Domestic and sexual violence have been linked to significant, long-term consequences on the health of expectant mothers and their children. According to the Centers for Disease Control and Prevention (CDC), around 1 in 4 women have experienced sexual violence, physical violence or stalking by an intimate partner during their lifetime. Currently, approximately 324,000 pregnant persons experience IPV each year, with around 1 in 6 women abused for the first time during their pregnancy. IPV during pregnancy can result in adverse pregnancy outcomes including poor pregnancy, weight gain, anemia, placental abruption, preterm delivery, low birth weight and stillbirth. Because violence often escalates during pregnancy or the postpartum period, psychological trauma may exacerbate preexisting conditions like hypertension or gestational diabetes. Physical or sexual trauma can also increase the risk of vaginal bleeding, miscarriage or even perinatal death. The Protect Moms from Domestic Violence Act will promote improvements in research and make investments in innovative programs to prevent domestic violence, support survivors and address structural barriers to health equity.

Read more on the Protect Moms from Domestic Violence Act here.

As Chair of the Senate Appropriations Subcommittee that funds the Office on Violence Against Women (OVW), Shaheen has spearheaded efforts to protect survivors and to help them seek justice. In December, Shaheen once again successfully added the highest funding amount ever for Violence Against Women Act programs in the fiscal year (FY) 2021 government funding legislation that was signed into law. This week, Shaheen called on Senate Majority Leader Chuck Schumer to include funding for Violence Against Women Act (VAWA) programs in the upcoming reconciliation package.

Throughout the pandemic, Senator Shaheen has worked to provide more resources and services to domestic violence survivors nationwide. She helped lead calls to Congressional leadership to include additional funding to support the victims of child abuse, domestic violence and dating violence in COVID-19 response legislation. Last month, she pushed for a swift vote in the Senate to reauthorize the Violence Against Women Act, which expired two years ago, after the House passed the legislation. Last year, she visited the New Hampshire Coalition Against Domestic & Sexual Violence (NHCADSV) in Concord, where she met with NHCADSV’s leadership and representatives from crisis centers to hear more about the impact COVID-19 has had on survivors and the state’s crisis centers.

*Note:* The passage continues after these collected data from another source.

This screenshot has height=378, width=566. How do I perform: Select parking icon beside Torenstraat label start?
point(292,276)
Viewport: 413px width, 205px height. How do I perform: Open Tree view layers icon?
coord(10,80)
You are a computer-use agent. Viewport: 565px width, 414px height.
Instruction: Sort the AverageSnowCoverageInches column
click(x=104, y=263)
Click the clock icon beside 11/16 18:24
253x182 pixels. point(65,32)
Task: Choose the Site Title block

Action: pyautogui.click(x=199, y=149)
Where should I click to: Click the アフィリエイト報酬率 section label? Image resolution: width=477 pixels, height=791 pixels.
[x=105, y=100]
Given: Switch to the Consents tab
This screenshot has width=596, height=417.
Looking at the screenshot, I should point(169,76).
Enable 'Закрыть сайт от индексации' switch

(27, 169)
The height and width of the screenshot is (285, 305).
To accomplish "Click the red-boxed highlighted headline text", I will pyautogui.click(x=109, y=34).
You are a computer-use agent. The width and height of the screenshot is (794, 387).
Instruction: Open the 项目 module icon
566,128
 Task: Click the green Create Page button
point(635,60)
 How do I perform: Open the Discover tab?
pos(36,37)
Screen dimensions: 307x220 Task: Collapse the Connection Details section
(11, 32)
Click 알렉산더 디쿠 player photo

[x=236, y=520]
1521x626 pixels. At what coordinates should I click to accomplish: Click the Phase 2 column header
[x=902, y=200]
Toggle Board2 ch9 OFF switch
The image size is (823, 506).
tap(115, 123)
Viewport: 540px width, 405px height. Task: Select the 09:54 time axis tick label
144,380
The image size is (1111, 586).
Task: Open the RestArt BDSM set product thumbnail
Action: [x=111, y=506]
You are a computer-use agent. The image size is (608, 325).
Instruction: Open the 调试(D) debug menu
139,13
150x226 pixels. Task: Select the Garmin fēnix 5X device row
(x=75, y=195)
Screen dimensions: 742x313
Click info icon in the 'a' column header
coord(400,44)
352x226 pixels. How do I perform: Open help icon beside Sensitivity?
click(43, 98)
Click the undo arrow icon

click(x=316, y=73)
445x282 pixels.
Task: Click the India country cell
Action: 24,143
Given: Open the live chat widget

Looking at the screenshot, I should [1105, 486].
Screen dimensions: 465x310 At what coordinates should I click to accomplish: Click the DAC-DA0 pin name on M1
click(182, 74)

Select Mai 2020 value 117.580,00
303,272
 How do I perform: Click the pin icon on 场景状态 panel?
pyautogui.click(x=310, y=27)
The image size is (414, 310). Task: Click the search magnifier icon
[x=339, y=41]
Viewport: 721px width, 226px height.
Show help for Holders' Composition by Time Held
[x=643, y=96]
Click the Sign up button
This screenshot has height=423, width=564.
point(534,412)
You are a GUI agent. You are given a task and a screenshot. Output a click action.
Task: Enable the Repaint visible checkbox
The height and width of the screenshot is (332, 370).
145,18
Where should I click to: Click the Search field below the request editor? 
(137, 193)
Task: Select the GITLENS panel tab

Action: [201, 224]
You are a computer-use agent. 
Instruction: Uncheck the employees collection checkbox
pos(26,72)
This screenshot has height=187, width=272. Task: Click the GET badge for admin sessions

Shaheen also led efforts in the Senate to establish basic rights and protections for victims of domestic violence and sexual assault. Her bill, the Survivors’ Bill of Rights Act, was signed into law in 2016 and created the first federally codified rights specifically for sexual assault survivors and for the first time allowed survivors the opportunity to enforce those rights in federal court. Last year, Shaheen introduced the bipartisan, bicameral Survivors’ Bill of Rights in the States Act to build on the Survivors’ Bill of Rights Act by incentivizing states to pass legislation that guarantees the survivors rights included in the federal legislation.